Life Before The Invention of CAD Software
For centuries, until the 1970s, all engineering drawing was done manually by using pencil and pen on paper or other substrate (e.g., vellum, mylar). Since the advent of computer-aided design (CAD), engineering drawing has been done more and more in the electronic medium with each passing decade. Today most engineering drawing is done with CAD, but pencil and paper have not entirely disappeared.

Some of the tools of manual drafting include pencils, pens and their ink, straightedges, T-squares, French curves, triangles, rulers, protractors, dividers, compasses, scales, erasers, and tacks or push pins. (Slide rules used to number among the supplies, too, but nowadays even manual drafting, when it occurs, benefits from a pocket calculator or its onscreen equivalent.) And of course the tools also include drawing boards (drafting boards) or tables.


The basic drafting procedure is to place a piece of paper (or other material) on a smooth surface with right-angle corners and straight sides—typically a drawing board.

In addition, the drafter uses several technical drawing tools to draw curves and circles. Primary among these are the compasses, used for drawing simple arcs and circles, and the French curve, for drawing curves.

The basic drafting system requires an accurate table and constant attention to the positioning of the tools.

A sliding straightedge known as a T-square is then placed on one of the sides, allowing it to be slid across the side of the table, and over the surface of the paper.
Computer-aided Design
CAD, or computer-aided design and drafting (CADD), is technology for design and technical documentation, which replaces manual drafting with an automated process.

The modern age of engineering drafting was ushered in back in 1963 when a man named Ivan Sutherland invented a little program called Sketchpad. This was the first graphically interfaced CAD program – if you can call it that – to allow users to create x-y plots.
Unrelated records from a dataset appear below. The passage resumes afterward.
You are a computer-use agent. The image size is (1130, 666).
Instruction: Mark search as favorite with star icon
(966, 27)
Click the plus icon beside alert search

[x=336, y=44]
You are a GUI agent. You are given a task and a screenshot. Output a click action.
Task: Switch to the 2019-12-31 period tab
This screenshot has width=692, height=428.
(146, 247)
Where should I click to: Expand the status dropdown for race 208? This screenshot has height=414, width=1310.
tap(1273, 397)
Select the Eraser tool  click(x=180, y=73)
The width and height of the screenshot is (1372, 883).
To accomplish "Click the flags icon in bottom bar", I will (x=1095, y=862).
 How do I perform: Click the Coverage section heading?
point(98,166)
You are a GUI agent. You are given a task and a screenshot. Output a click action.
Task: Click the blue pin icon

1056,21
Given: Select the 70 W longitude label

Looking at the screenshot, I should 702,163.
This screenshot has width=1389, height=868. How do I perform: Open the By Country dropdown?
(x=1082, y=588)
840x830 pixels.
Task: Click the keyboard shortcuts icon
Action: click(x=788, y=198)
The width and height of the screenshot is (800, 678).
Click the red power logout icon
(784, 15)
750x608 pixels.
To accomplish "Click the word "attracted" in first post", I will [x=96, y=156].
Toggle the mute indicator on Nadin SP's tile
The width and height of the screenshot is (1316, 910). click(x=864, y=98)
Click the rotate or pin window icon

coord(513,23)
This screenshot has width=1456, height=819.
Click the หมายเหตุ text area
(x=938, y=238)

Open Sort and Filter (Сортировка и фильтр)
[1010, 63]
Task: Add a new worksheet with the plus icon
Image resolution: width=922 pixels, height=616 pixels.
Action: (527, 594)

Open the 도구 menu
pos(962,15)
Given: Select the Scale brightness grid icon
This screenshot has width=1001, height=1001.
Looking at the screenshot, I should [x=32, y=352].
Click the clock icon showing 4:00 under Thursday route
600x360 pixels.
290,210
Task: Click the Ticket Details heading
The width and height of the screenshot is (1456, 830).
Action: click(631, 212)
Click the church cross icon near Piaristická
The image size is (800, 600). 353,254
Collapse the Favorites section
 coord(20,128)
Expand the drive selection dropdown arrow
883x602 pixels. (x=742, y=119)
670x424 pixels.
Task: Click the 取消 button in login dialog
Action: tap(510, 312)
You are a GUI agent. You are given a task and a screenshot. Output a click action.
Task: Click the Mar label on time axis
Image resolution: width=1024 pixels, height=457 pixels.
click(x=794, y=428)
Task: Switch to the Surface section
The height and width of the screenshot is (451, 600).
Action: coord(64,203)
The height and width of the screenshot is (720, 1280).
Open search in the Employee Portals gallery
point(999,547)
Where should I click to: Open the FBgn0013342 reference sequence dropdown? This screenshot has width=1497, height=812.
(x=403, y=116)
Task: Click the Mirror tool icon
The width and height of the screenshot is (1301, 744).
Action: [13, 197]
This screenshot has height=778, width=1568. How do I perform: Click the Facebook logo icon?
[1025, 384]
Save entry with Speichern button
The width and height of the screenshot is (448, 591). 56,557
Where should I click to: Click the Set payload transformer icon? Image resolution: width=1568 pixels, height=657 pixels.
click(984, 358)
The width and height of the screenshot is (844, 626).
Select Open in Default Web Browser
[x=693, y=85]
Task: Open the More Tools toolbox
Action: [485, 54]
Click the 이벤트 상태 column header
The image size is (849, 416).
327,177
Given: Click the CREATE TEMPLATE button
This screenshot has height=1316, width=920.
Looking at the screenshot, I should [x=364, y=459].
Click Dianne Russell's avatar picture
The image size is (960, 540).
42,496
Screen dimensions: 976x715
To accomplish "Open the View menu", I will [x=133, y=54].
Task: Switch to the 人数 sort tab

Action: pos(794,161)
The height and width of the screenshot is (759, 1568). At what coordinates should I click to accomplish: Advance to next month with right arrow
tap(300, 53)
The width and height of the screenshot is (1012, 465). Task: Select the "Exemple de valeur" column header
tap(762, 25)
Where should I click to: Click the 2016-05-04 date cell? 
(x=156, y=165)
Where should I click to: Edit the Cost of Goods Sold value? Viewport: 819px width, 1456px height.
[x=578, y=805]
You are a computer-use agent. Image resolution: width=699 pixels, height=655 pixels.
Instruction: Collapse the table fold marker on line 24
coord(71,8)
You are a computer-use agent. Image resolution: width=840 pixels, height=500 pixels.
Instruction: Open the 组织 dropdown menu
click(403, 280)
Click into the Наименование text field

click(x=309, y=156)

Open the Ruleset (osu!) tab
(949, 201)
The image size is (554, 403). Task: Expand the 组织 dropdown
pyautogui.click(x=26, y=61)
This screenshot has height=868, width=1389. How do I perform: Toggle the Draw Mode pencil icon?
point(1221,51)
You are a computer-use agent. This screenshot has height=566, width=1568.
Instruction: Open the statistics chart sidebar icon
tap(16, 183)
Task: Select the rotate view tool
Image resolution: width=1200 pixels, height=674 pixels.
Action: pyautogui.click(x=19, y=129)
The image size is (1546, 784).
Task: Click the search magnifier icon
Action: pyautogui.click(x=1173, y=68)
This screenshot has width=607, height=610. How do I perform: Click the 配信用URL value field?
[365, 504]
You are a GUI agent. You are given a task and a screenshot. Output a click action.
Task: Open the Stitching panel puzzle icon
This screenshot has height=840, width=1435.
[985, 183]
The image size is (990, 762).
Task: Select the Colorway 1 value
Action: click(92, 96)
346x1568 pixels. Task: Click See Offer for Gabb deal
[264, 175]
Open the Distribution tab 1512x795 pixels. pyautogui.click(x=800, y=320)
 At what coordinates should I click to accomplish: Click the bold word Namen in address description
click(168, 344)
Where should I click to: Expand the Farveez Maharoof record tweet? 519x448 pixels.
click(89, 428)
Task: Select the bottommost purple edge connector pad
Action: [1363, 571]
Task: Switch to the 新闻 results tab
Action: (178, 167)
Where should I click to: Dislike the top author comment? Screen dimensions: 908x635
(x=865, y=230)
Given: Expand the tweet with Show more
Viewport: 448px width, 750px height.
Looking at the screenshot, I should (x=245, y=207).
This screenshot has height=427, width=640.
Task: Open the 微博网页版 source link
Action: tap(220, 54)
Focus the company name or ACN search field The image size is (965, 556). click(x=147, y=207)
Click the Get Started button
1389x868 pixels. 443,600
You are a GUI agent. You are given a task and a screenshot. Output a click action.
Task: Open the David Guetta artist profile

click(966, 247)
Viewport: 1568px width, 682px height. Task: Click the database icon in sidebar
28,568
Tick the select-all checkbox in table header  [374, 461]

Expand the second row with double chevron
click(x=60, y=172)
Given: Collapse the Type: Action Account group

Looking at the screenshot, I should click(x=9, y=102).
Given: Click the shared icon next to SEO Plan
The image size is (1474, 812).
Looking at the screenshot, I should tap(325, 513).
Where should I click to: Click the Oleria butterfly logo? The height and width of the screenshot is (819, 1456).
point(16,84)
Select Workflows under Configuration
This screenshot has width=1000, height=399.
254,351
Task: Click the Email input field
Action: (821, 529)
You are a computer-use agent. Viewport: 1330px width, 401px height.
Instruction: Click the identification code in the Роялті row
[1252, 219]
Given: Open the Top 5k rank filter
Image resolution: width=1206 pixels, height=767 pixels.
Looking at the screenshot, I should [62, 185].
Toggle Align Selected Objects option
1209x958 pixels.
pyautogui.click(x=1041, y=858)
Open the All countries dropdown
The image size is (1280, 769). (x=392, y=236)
By no means were engineers of the day using this program on a daily basis or even at all, but it started what is now a booming computer-aided design industry all centered around engineering design.
Significant intellectual and financial investments were made in the 1960s into CAD programs by engineers at Boeing, Ford, Citroen, MIT, and GM. Likely evident by the companies involved, CAD emerged as a way to simplify automotive and aerospace designs.
Due to a significant, lack of processing power compared to today’s standards, early CAD design required large financial and engineering capabilities.
However, thanks to Moore’s Law and the rapid growth of electronics, CAD capabilities expanded steadily over the next half-century. Right in the middle of that growing advancement, the engineering world saw the foundation of Autodesk. At this time, it was the computer hardware available that was holding CAD programs back.
Despite the massive effort by the technical field in the early 1980s, it wasn’t until the late 1980s and early 1990s that CAD software became capable enough to be practical in engineering design.